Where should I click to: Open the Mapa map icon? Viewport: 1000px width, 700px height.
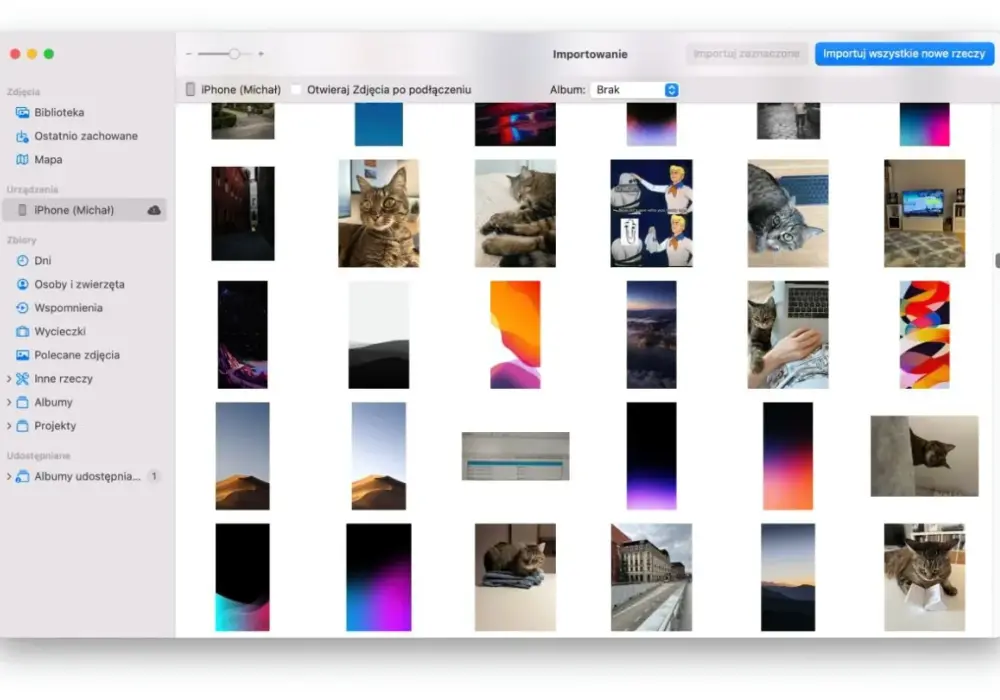coord(22,159)
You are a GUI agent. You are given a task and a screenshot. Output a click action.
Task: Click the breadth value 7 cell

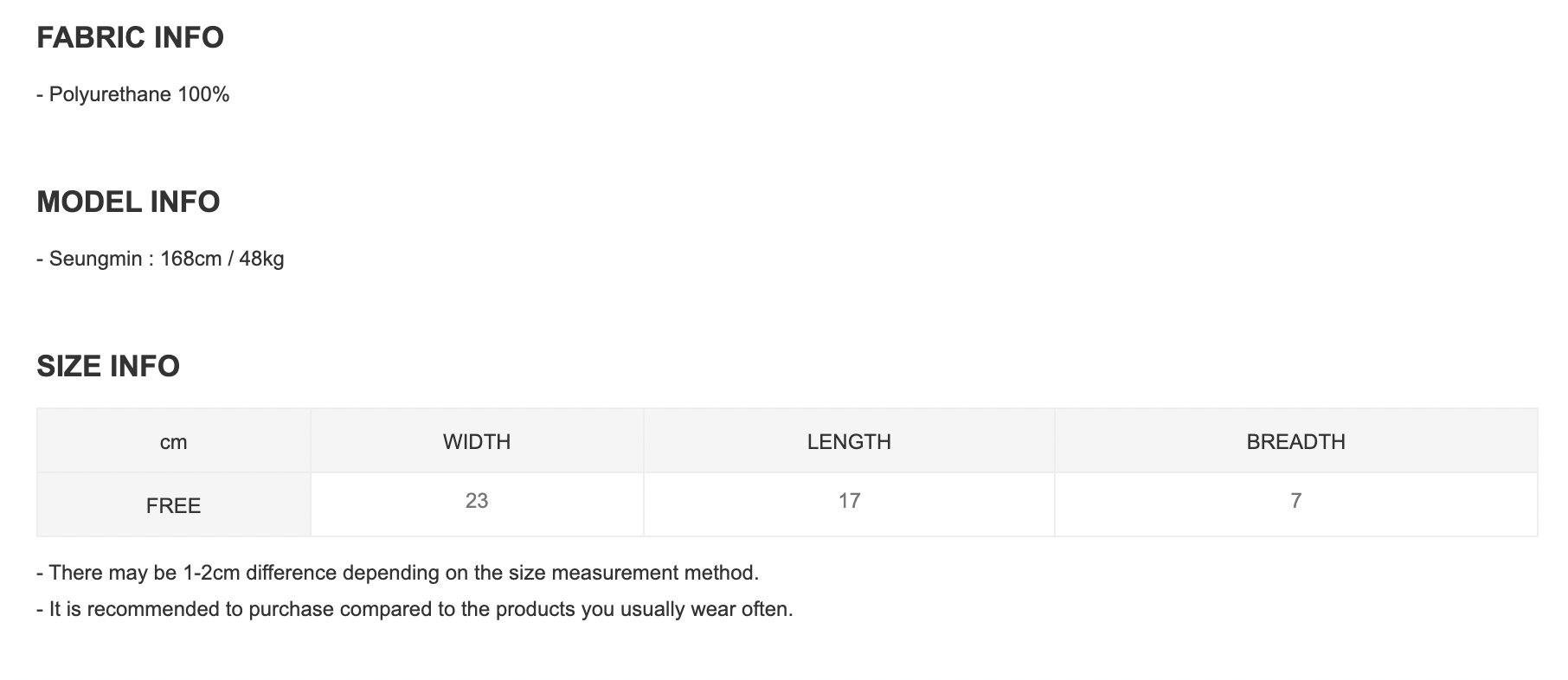point(1295,501)
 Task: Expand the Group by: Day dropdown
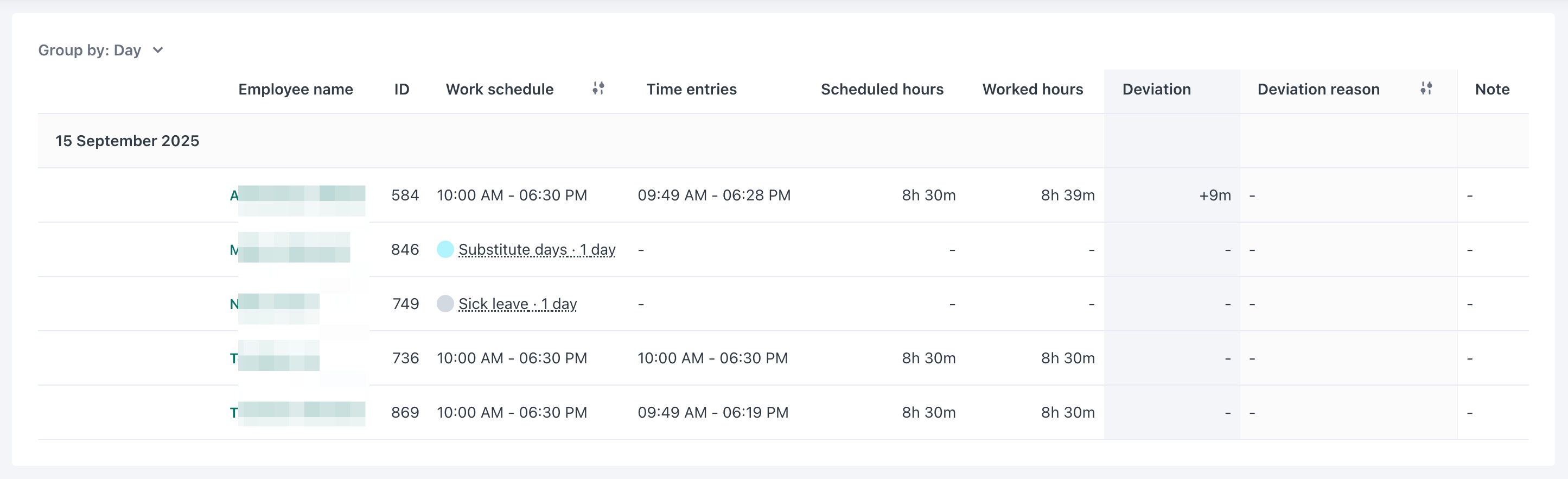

- What the task requires: The records above should be copied word for word, with the pictures left out.

- Reply to the task:
Where should I click to: Open the Mapa map icon? Viewport: 1000px width, 700px height.
coord(22,159)
You are a GUI agent. You are given a task and a screenshot. Output a click action.
Task: Click the breadth value 7 cell

point(1295,501)
 Task: Expand the Group by: Day dropdown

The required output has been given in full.